|But clearly, as we experienced, he repaired, with manifold interest, his grace, which had been diminished for a time. I saw afterwards a possessed person brought to him at the gate of the monastery; and that, before the man touched the threshold, he was cured.
|I lately heard one testifying that, when he was sailing on the Tuscan Sea, following that course which leads to Rome, whirlwinds having suddenly arisen, all on board were in extreme peril of their lives. In these circumstances, a certain Egyptian merchant, who was not yet a Christian, cried out, Save us, O God of Martin,' upon which the tempest was immediately stilled, and they held their desired course, while the pacified ocean continued in perfect tranquillity.

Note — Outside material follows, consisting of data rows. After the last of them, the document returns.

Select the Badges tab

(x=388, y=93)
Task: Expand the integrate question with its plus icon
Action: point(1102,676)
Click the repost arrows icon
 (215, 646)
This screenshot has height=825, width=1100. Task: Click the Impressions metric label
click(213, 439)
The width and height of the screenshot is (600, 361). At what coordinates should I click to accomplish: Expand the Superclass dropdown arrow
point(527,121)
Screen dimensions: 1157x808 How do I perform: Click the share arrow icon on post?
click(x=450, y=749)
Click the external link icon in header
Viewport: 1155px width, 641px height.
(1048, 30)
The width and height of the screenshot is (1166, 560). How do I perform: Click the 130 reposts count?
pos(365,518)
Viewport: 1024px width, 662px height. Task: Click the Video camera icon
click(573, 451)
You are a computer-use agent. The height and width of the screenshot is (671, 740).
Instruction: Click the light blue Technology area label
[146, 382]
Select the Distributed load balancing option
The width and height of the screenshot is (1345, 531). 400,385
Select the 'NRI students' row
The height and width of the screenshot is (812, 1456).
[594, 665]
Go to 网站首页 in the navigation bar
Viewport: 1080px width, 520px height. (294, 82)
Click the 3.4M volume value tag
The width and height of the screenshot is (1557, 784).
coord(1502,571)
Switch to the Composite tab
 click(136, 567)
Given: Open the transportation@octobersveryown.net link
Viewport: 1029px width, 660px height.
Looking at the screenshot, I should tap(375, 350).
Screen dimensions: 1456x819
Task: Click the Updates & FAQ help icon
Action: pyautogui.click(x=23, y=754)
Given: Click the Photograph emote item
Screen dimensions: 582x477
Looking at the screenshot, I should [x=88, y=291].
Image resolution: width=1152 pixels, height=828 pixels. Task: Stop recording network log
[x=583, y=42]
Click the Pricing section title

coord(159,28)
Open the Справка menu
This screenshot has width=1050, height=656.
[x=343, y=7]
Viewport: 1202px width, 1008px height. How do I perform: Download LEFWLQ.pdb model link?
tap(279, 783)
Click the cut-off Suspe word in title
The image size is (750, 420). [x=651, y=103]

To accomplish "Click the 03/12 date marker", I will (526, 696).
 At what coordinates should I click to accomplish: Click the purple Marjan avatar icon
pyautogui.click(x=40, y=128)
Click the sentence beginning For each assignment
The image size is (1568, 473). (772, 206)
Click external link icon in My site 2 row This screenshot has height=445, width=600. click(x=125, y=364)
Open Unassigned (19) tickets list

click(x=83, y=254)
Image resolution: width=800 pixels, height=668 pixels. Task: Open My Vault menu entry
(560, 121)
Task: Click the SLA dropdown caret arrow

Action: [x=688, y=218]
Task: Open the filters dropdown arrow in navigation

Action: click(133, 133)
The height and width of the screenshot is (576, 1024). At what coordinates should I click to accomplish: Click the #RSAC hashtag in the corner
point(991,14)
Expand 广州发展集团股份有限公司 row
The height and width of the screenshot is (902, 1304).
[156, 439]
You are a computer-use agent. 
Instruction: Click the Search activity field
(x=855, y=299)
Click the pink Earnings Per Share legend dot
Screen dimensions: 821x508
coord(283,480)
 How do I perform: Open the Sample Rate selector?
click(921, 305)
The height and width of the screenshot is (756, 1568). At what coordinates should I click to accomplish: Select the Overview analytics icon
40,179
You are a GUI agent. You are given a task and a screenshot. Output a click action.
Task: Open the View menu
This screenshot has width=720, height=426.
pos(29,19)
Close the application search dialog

|Lycontius, a believing man belonging to the lieutenants, when a violent disease was afflicting his family, and sick bodies were lying all through his house in sad proof of unheard-of calamity, implored the help of Martin by a letter. At this time the blessed man declared that the thing asked was difficult to be obtained, for he knew in his spirit that that house was then being scourged by Divine appointment. Yet he did not give up an unbroken course of prayer and fasting for seven whole days and as many nights, so that he at last obtained that which he aimed at in his supplications. Speedily, Lycontius, having experienced the Divine kindness, flew to him, at once reporting the fact and giving thanks, that his house had been delivered from all danger. He also offered a hundred pounds of silver, which the blessed man neither rejected nor accepted; but before the amount of money touched the threshold of the monastery, he had, without hesitation, destined it for the redemption of captives. And when it was suggested to him by the brethren, that some portion of it should be reserved for the expenses of the monastery, since it was difficult for all of them to obtain necessary food, while many of them were sorely in need of clothing, he replied, Let the church both feed and clothe us, as long as we do not appear to have provided, in any way, for our own wants.'
|There occur to my mind at this point many miracles of that illustrious man, which it is more easy for us to admire than to narrate. You all doubtless recognize the truth of what I say: there are many doings of his which cannot be set forth in words. For instance, there is the following, which I rather think cannot be related by us just as it took place. A certain one of the brethren (you are not ignorant of his name, but his person must be concealed, lest we should cause shame to a godly man), -- a certain one, I say, having found abundance of coals for his stove, drew a stool to himself, and was sitting, with outspread legs and exposed person, beside that fire, when Martin at once perceived that an improper thing was done under the sacred roof, and cried out with a loud voice, Who, by exposing his person, is dishonoring our habitation?' When our brother heard this, and felt from his own conscience, that it was he who was rebuked, he immediately ran to us almost in a fainting condition, and acknowledged his shame; which was done, however, only through the forth-putting of the power of Martin.